* Records for the task:
◆ ◆ ◆ ◆ ◆ ◆ ◆
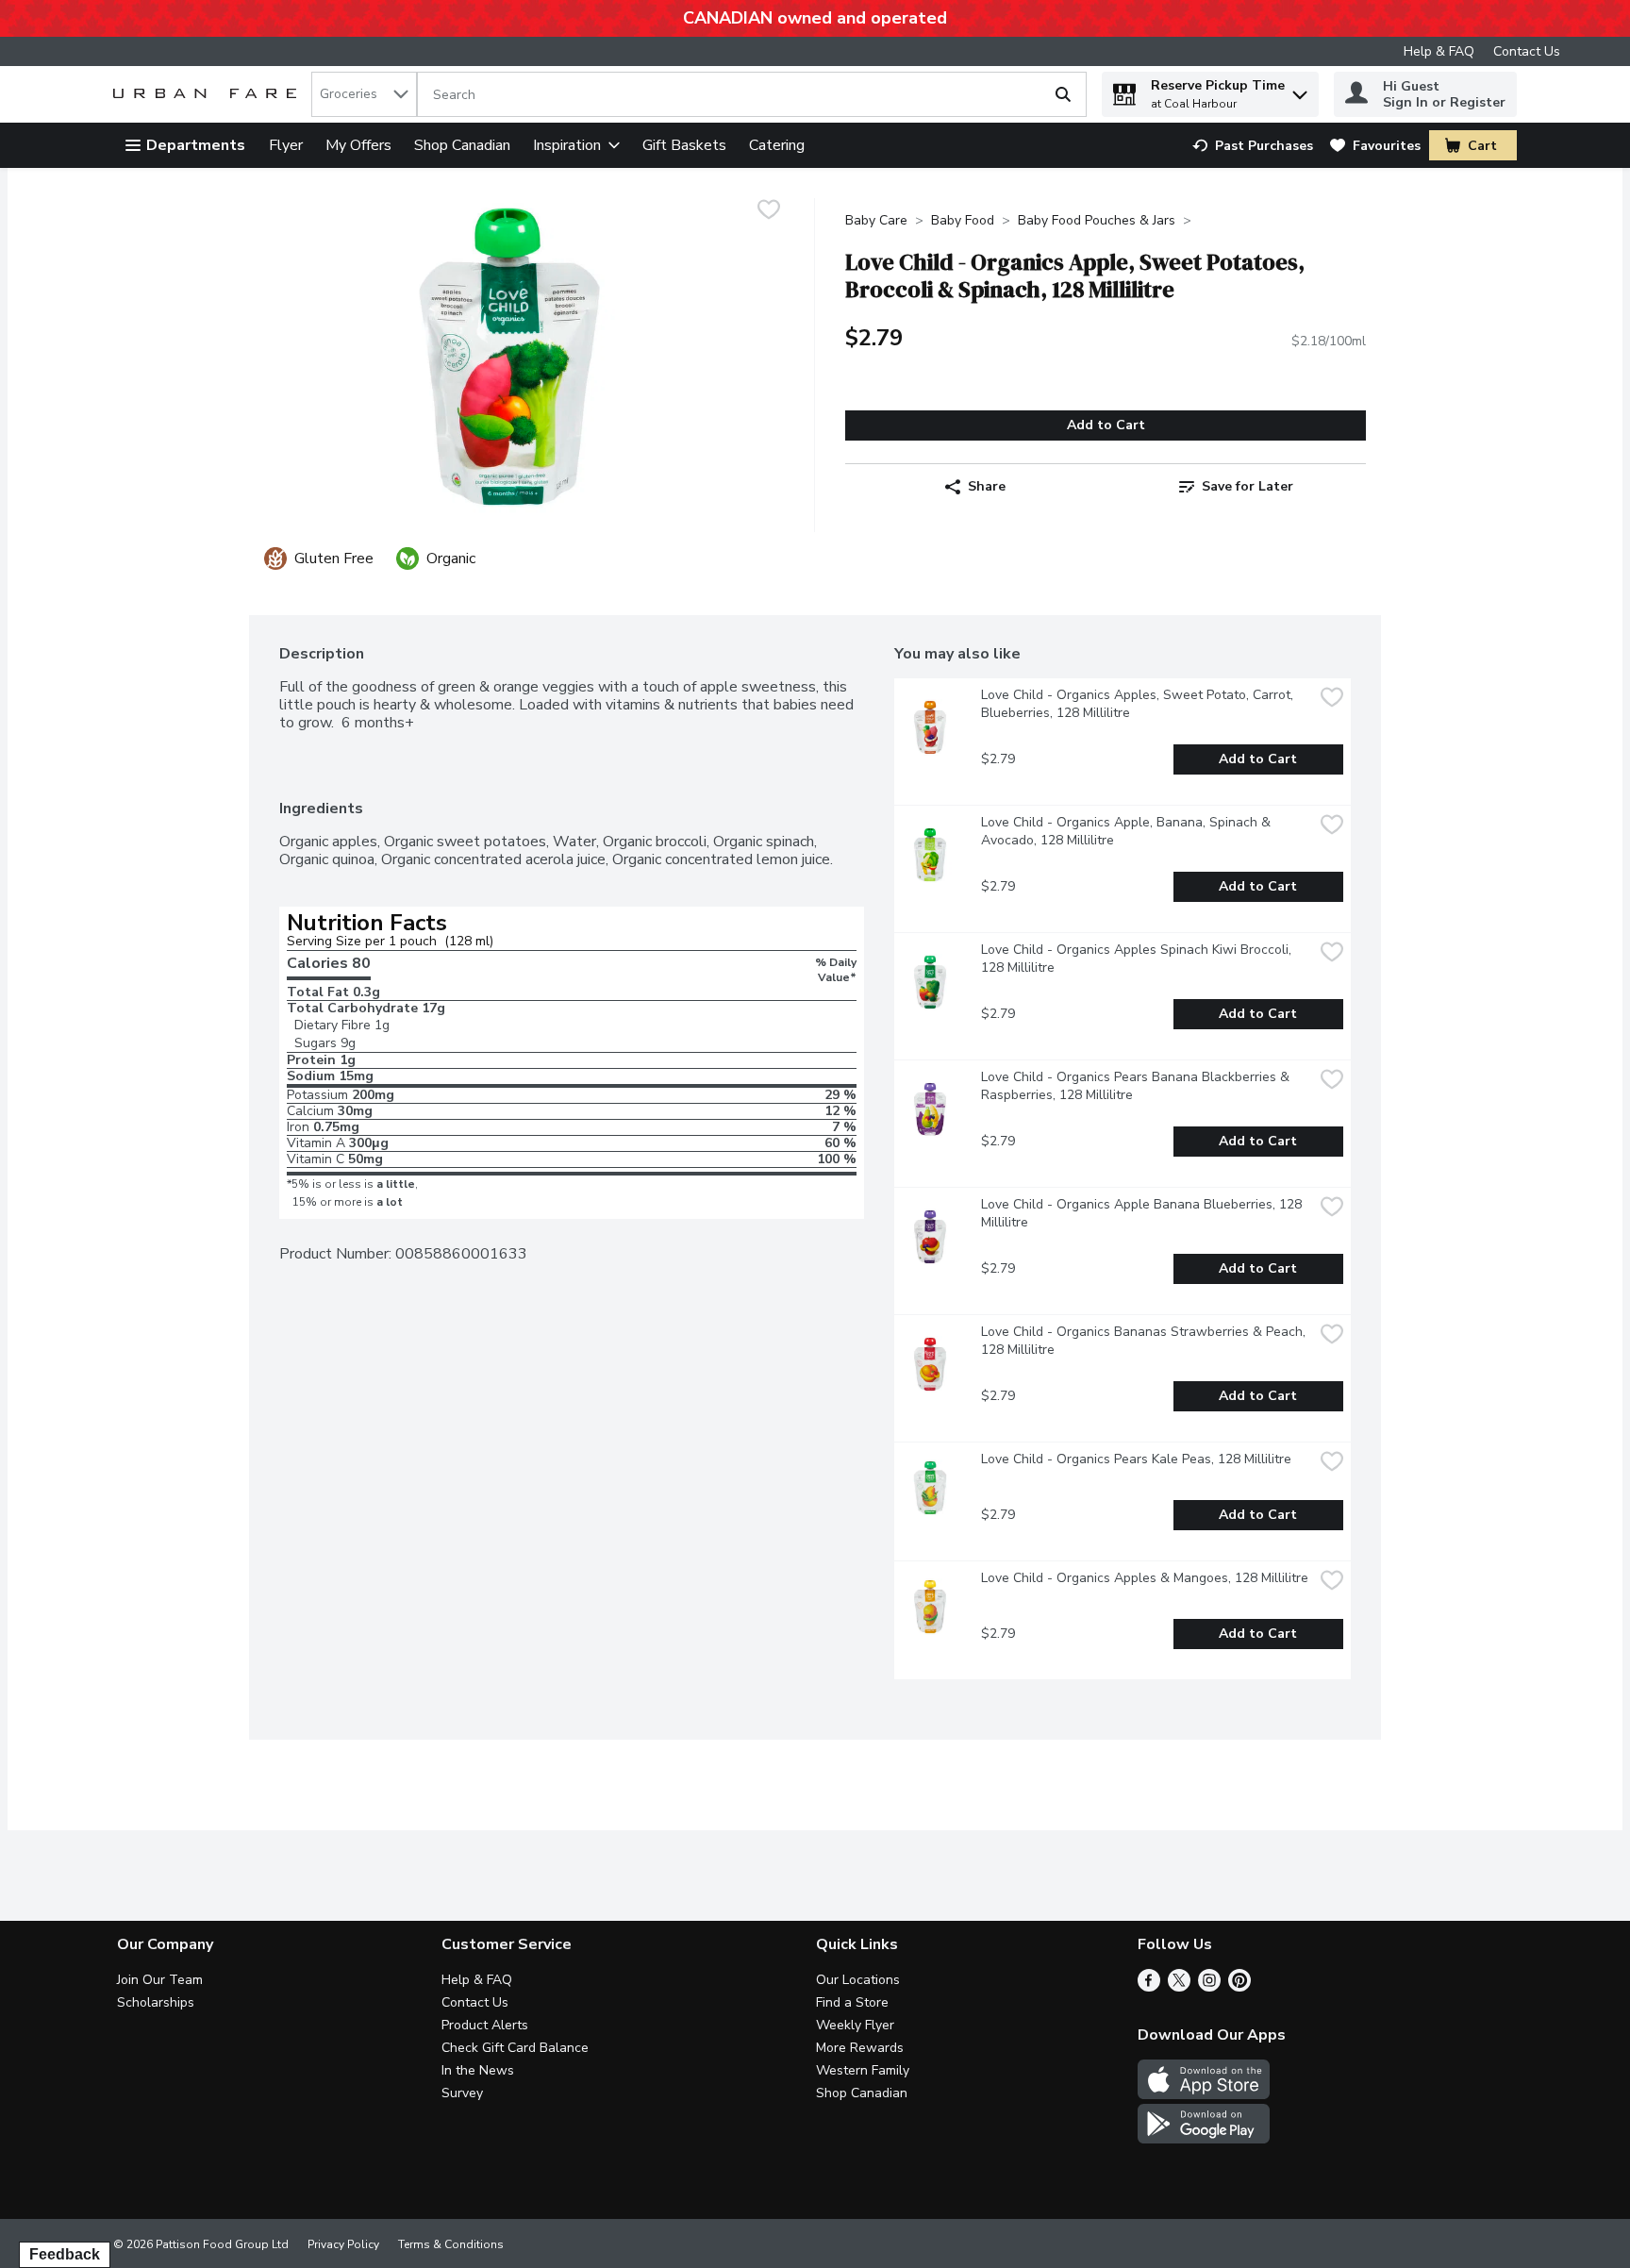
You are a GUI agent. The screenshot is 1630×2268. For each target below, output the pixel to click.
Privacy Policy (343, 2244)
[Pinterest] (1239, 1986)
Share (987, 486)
◆ ◆ ◆ ◆ ◆ ◆ ◆
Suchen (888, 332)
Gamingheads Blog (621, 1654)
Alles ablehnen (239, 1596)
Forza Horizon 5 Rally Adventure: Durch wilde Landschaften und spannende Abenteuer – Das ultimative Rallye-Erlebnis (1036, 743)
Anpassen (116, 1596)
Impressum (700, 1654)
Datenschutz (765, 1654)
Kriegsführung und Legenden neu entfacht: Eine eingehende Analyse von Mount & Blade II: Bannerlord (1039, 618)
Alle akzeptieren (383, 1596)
◆ ◆ ◆ ◆ ◆ ◆ ◆
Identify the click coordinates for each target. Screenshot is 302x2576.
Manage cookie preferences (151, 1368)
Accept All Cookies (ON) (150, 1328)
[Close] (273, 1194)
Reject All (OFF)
◆ ◆ ◆ ◆ ◆ ◆ ◆
* Work to be completed:
Keep both end lines and retype everything in the records above from the line containing "Gamingheads Blog (621, 1654)" through the line containing "Alle akzeptieren (383, 1596)", exactly, with nothing else.

* Response to the exercise:
Gamingheads Blog (621, 1654)
Alles ablehnen (239, 1596)
Forza Horizon 5 Rally Adventure: Durch wilde Landschaften und spannende Abenteuer – Das ultimative Rallye-Erlebnis (1036, 743)
Anpassen (116, 1596)
Impressum (700, 1654)
Datenschutz (765, 1654)
Kriegsführung und Legenden neu entfacht: Eine eingehende Analyse von Mount & Blade II: Bannerlord (1039, 618)
Alle akzeptieren (383, 1596)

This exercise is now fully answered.